As per security researchers of that company, August malicious program aims attack on retail firms' customer service employees by sending them phishing e-mails crafted for appearing as customer complaints alternatively any usual business correspondence. For infecting the users, the malware resorts to PowerShell and Word macros, while the final payload tries filching the victims' information-full documents and user credentials. Securityintelligence.com posted this, December 12, 2016.

Reportedly, a lot of the e-mail headers and baits used relied on references to problems arising from purchases, actually phony, via the retail firm's portal, while were made to aim at persons who possibly could give supportive evidences for those problems. Moreover, the baits as well indicated that a given attachment carried thorough details of the problem.

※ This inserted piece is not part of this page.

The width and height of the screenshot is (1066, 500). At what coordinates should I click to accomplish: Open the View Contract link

When installed, August carries out a variety of automated checks so as for sieving sandbox environments as well as bypassing security products. Thereafter, the macro malware searches for the API (application program interface) namely Maxmind IP-to-geolocation; file counts; task names and task counts.

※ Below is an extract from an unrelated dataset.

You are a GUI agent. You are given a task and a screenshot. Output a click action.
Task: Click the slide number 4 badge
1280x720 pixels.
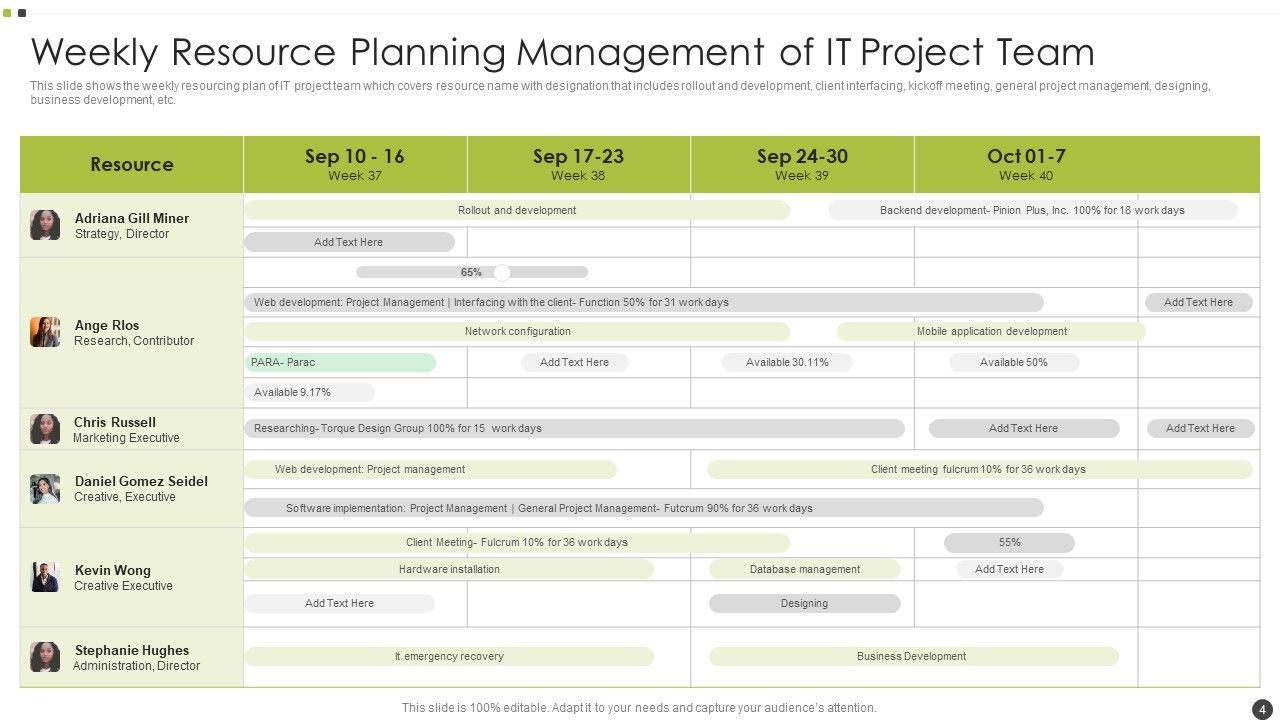1261,708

The e-mails looked personalized because their headers mentioned the domain of the recipient. Instances of such headers read "Need help with order on [recipient's domain];" "[recipient's domain] -Help: Items vanish from the cart before checkout;" and "Erroneous charges from [recipient's domain]."

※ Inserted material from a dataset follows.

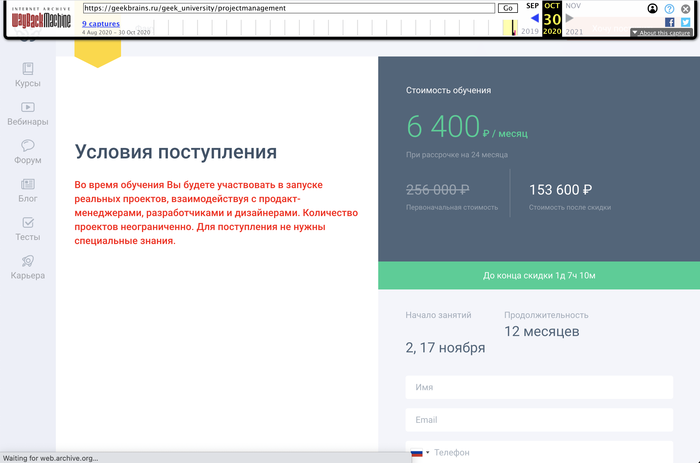Image resolution: width=700 pixels, height=463 pixels.
Task: Go to the Карьера section
Action: pos(28,267)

Nonetheless, the attached files indeed carry macros capable of downloading and planting the August malware. When planted, it begins digging out various information items, including pilfering bitcoin wallets, RDP and messenger credentials, FTP credentials, wallet files, as well as passwords and cookies from Outlook, Thunderbird, Chrome and Firefox.

In another report by Symantec titled "The Increased Use of PowerShell in Attacks," there's mention of the wide utilization of one particular tool namely 'task automation accompanied with configuration management,' which serves as attack vector. This method has been so effective that 95.4% of all 111 malware categories assessed within the report utilized PowerShell. Seemingly, this attack vector will continue through the coming times.

As for the techniques which August employs, the malware is hard in spotting whether at the endpoint or the gateway.